Это могли быть враги, но ни одному человеку во всем австралийском флоте не пришла эта мысль. Все они — от капитана до простого канонира увидели в этих лодках спасение от неминуемой гибели и шумно приветствовали их. На одной из лодок взвился красноватый шар, распластался по ветру и оказался звездным флагом Соединенных Штатов. То были американские подводные лодки, вмешавшиеся в дело под предводительством адмирала Виллькокса. Незнакомый с последними решениями Цируса Стонарда, Виллькокс увидел бой австралийского флота с превосходящими его по силе англичанами. Дипломаты могли делать, что угодно. Морской волк Виллькокс знал только, что Австралия скоро присоединится к Америке. Этого ему было достаточно.
Австралийский флот вошел в Сиднейскую гавань. Американский подводный флот последовал туда же по внезапному решению адмирала Виллькокса. Ни мало не заботясь о дипломатических обычаях, — он решил, что надо ковать железо, пока горячо.
Весть о поражении и вмешательстве американцев по радио опередила оба флота. В течение часа дома Сиднея дрожали под огнем выстрелов. Потом пришло освобождение, американцы принесли с собой победу. Их встречали ликованием. Никто во всем Сиднее не думал об обычной работе. Улицы чернели густыми толпами, а фасады домов утопали во флагах.

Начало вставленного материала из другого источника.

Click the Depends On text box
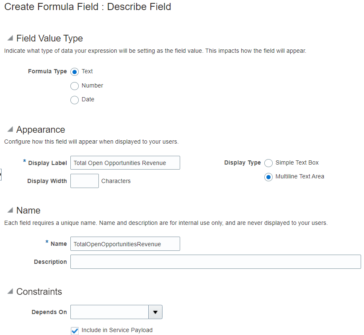The height and width of the screenshot is (335, 364). [109, 312]
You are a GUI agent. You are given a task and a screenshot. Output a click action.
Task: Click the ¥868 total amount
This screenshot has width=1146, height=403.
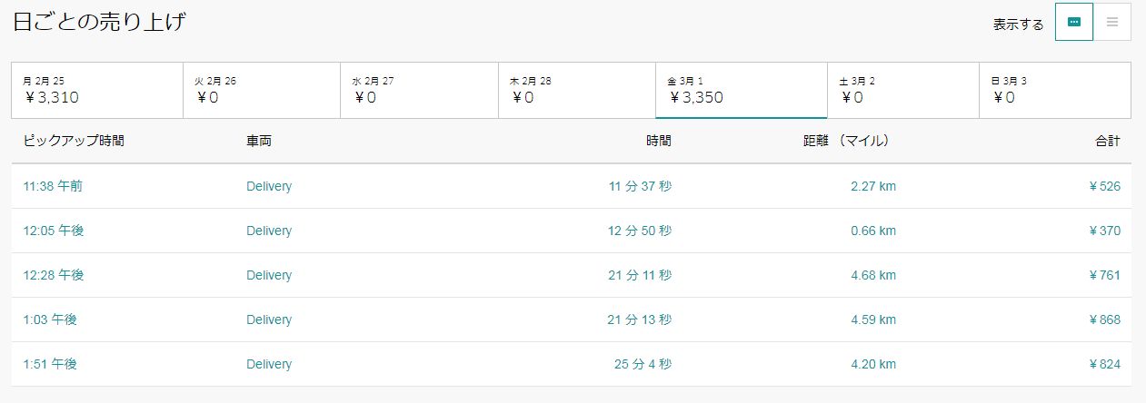[1104, 319]
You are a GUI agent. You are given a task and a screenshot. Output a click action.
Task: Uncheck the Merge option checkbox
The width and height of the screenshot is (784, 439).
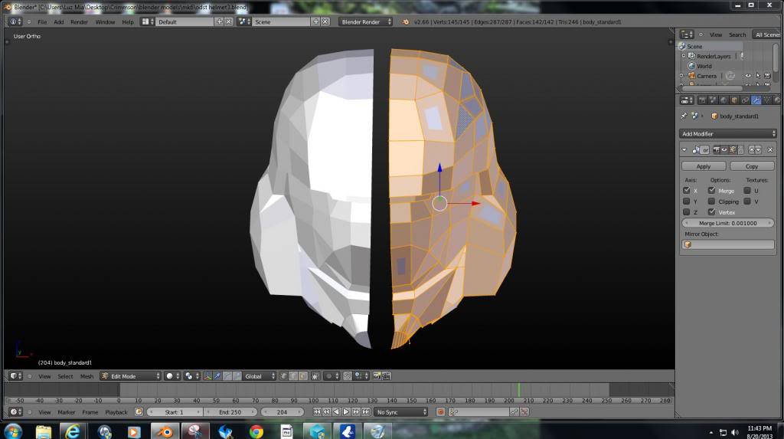711,191
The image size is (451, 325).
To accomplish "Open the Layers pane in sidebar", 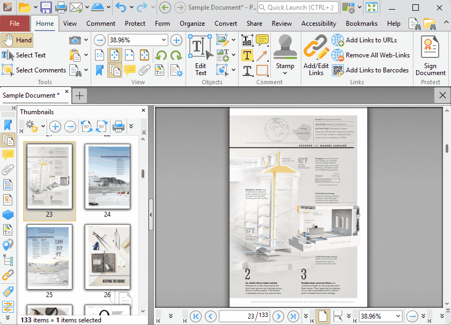I will [8, 215].
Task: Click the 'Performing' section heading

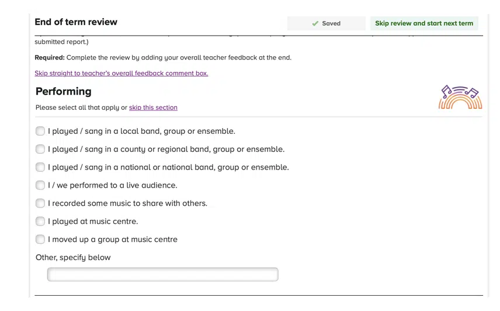Action: 64,91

Одним из немногих, не принимавших участия в этом всеобщем ликовании, был австралийский премьер мистер Эппльби. Государственный деятель, озабоченный мыслью о будущем, явился к английскому послу Макнейлю не без определенного плана.

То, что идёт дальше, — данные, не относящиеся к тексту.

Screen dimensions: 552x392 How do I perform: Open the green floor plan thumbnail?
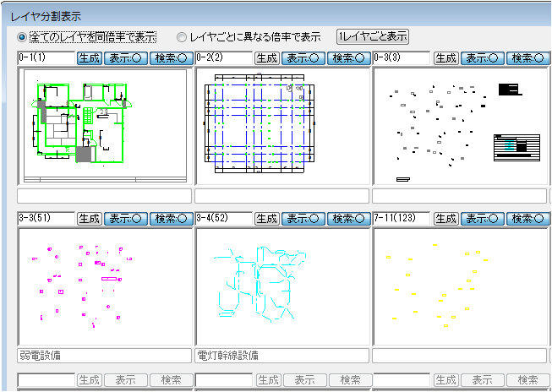[104, 126]
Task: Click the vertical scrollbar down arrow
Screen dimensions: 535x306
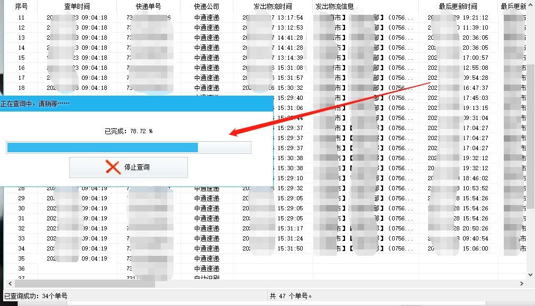Action: click(531, 275)
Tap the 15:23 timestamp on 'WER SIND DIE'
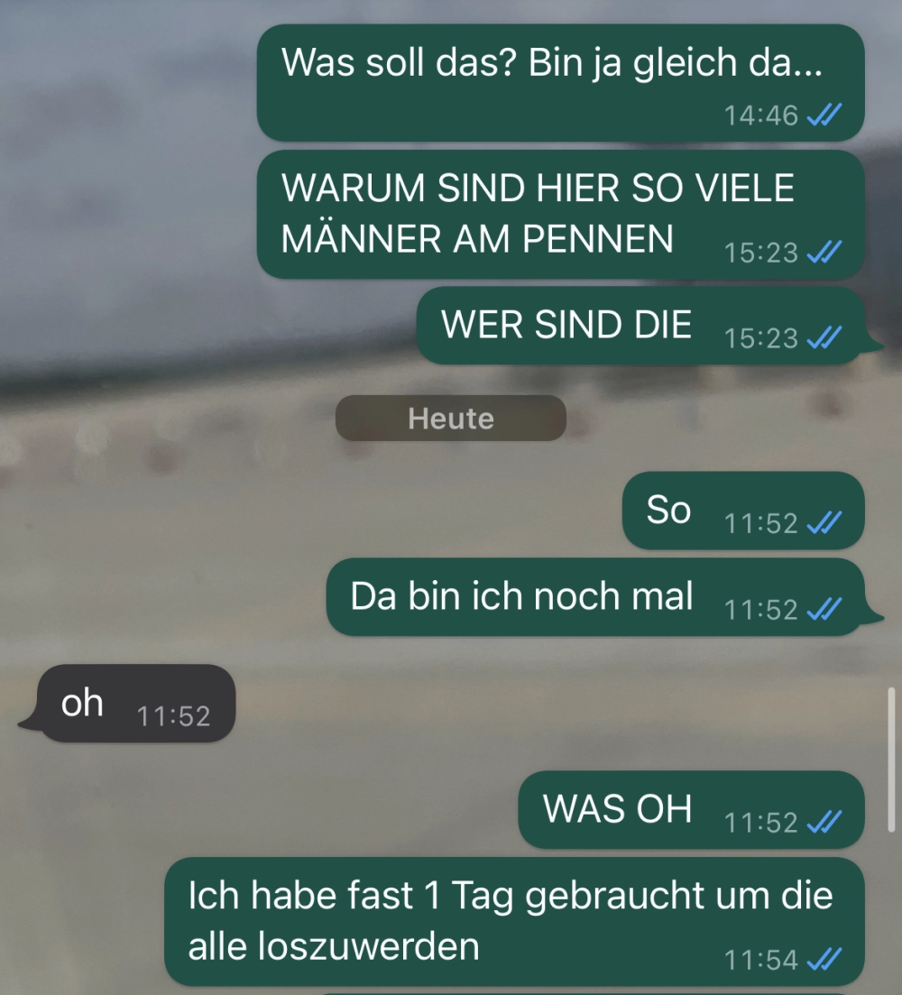Screen dimensions: 902x995 (760, 338)
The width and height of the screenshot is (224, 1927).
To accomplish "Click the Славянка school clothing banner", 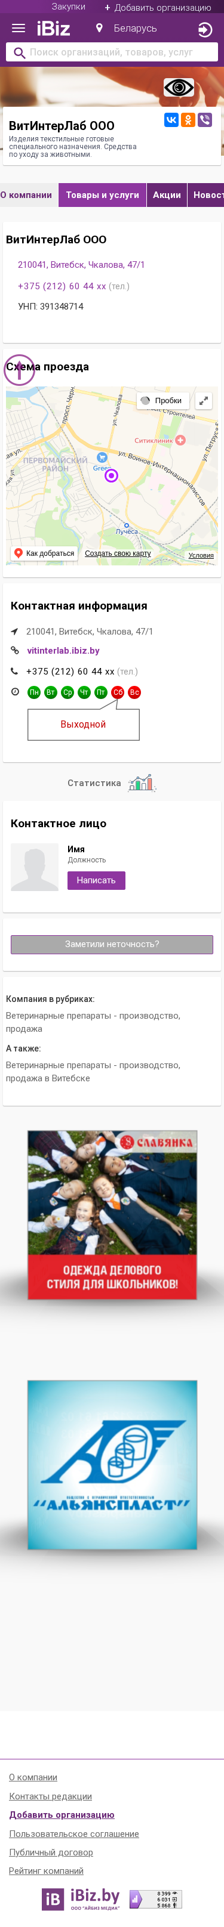I will (112, 1215).
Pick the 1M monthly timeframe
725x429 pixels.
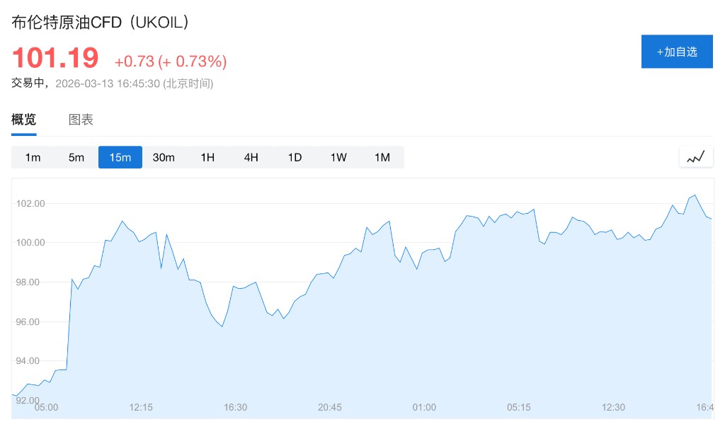pos(382,157)
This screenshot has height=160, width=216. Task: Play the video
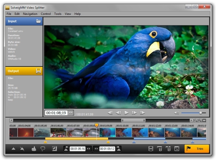[127, 113]
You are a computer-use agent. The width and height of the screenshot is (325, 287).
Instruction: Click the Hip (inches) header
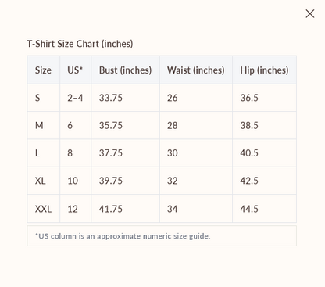tap(264, 70)
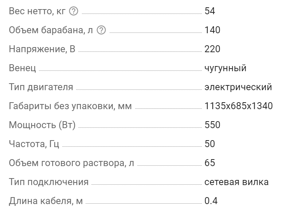Click the value электрический

pos(238,87)
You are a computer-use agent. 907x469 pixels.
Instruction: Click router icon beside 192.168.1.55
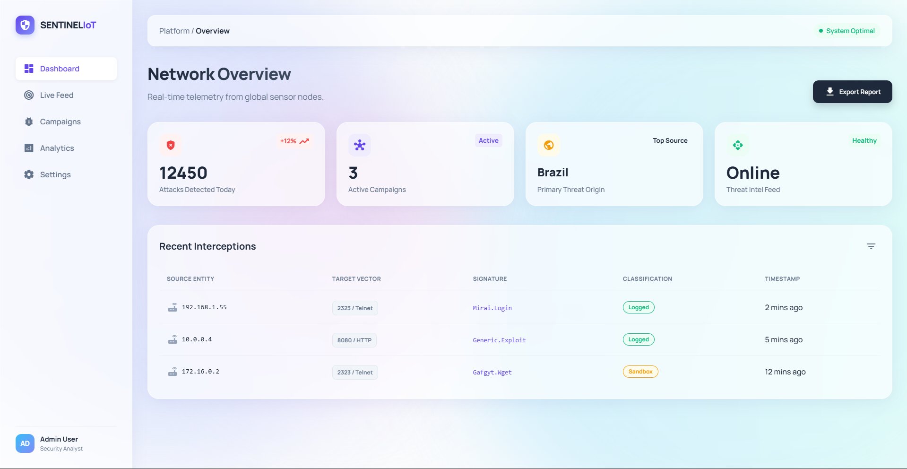pyautogui.click(x=173, y=307)
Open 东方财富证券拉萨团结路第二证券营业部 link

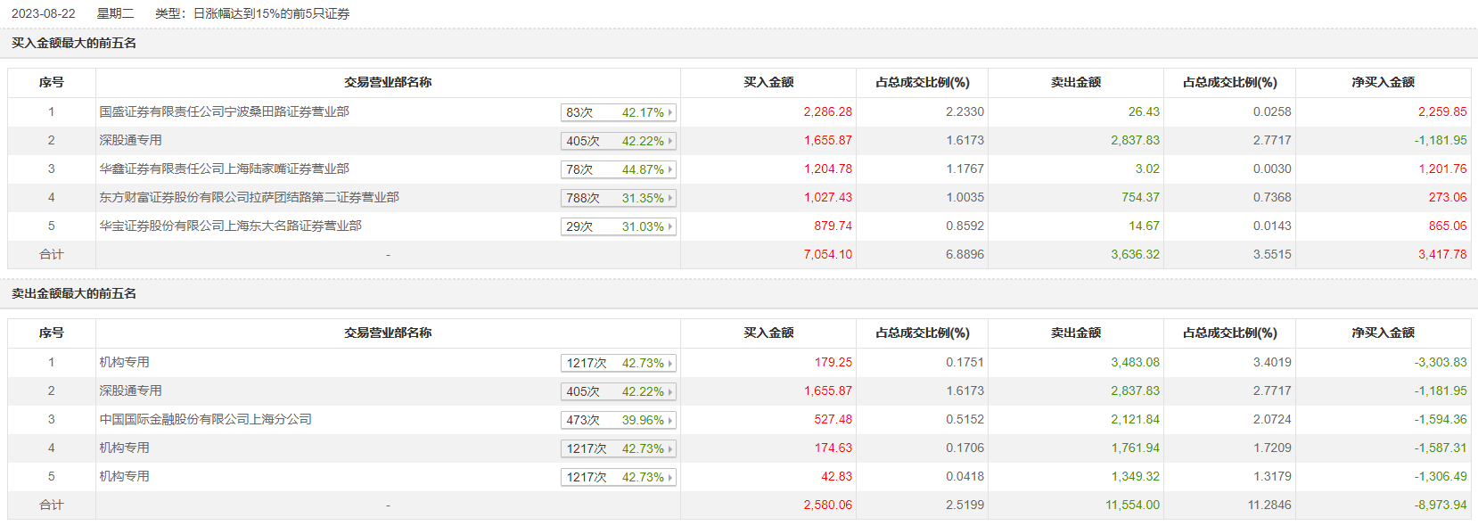(x=249, y=197)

Англичанин принял его холодно и высокомерно; изумление его было так подчеркнуто, что его вряд ли можно было счесть естественным.
— Что вам угодно, господин премьер-министр? Я думаю, нам не о чем говорит после этой истории.

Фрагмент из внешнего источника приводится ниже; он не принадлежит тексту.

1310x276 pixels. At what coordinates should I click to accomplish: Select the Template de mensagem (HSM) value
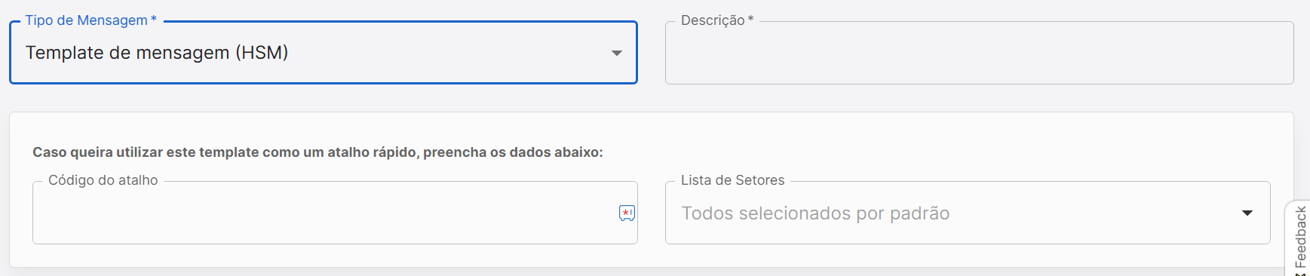click(x=157, y=53)
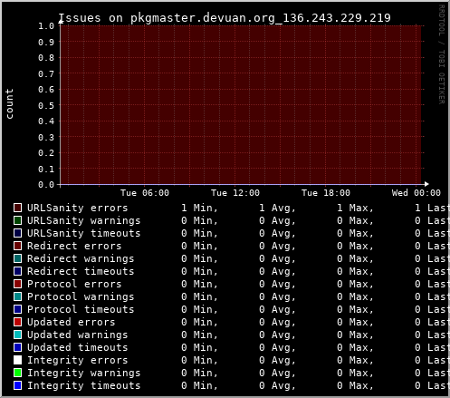
Task: Click the Wed 00:00 time axis label
Action: click(416, 193)
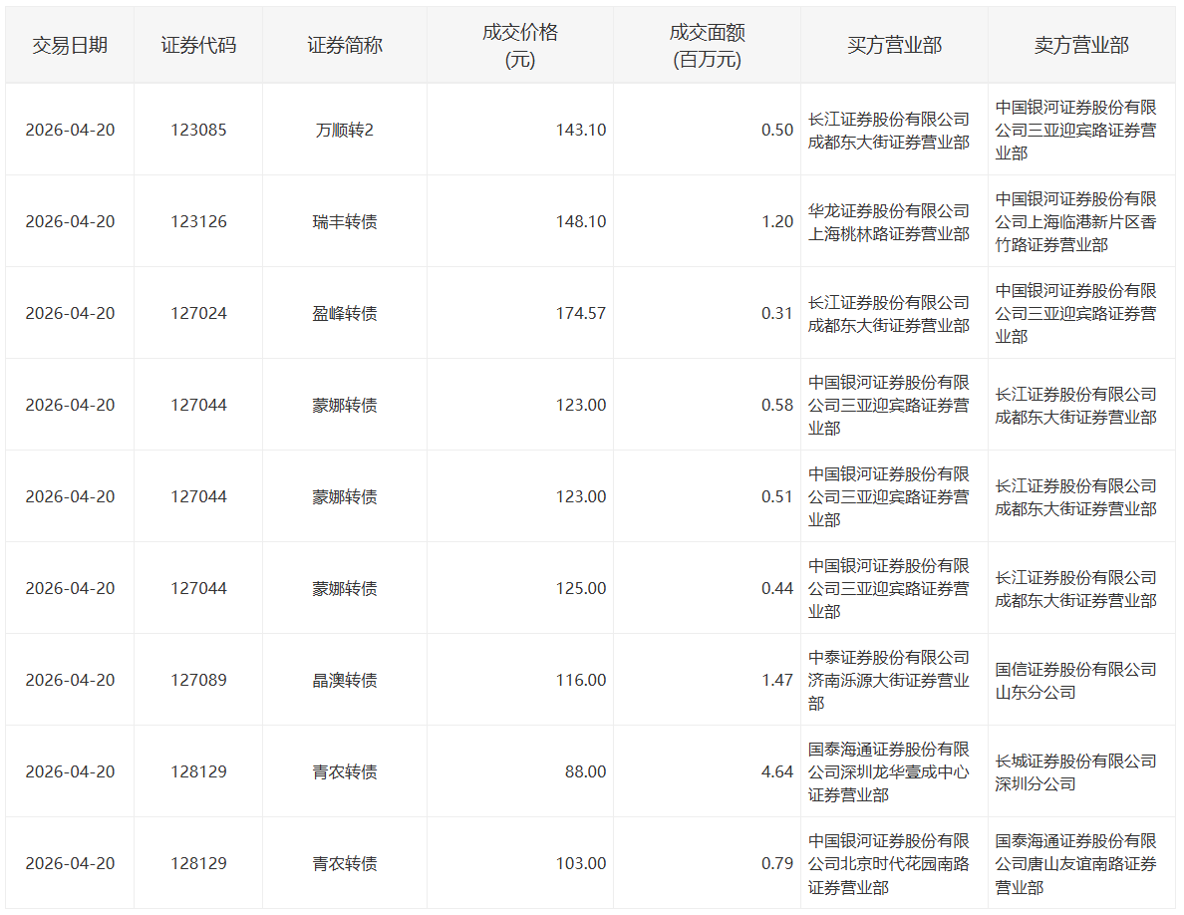Click the 成交面额(百万元) column header

pos(707,46)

Мистер Эппльби был готов к подобному приему.
— Разрешите мне быть другого мнения о событиях!
Английский адмирал первый открыл враждебные действия и произвел первый выстрел по нашему флоту, по нашему маленькому флоту, который в это несчастное мгновение был охвачен бунтом. Поверьте, что я осуждаю эти бесчинства с флагами так же, как наш адмирал Моррисон. Вся глупость произошла из-за пьяницы капитана, который сегодня же будет отрешен от должности. Но это обстоятельство не оправдывает грубого поведения вашего адмирала. Что из этого вышло? Именно то, о чем я сегодня утром считал нужным предупредить вас. Америка стала на нашу сторону.
Но несмотря на все эти происшествия… в высшей степени печальные происшествия, и вам, и нам стоившие человеческих жизней и хороших кораблей, я все же надеюсь, что дело уладится мирным путем.
Макнейль прислушался. Это давало делу новый оборот. Он ответил, что немедленно запросит по радио свое правительство.
Не прошло еще и часа после возвращения домой мистера Эппльби, как ему пришлось принять Макнейля. Английское правительство настаивает на выяснении событий. Его дальнейшие шаги будут зависеть от этого.
Мистер Эппльби облегченно вздохнул. В переводе с дипломатического языка на обиходный, это значило, что Англия тоже не хочет раздувать этого дела. Выяснение… оно потребует по меньшей мере двух недель. Большего и не хотел Цирус Стонард. Прощаясь, мистер Эппльби сердечно потряс руку англичанина.
Мистер Макнейль на автомобиле отправился в свой отель. В парке принца Альфреда автомобиль попал в поющую, кричащую, размахивающую флагами толпу. Давка заставила шофера замедлить ход. Австралийский матрос, размахивая звездным флагом, вскочил на ступеньку автомобиля.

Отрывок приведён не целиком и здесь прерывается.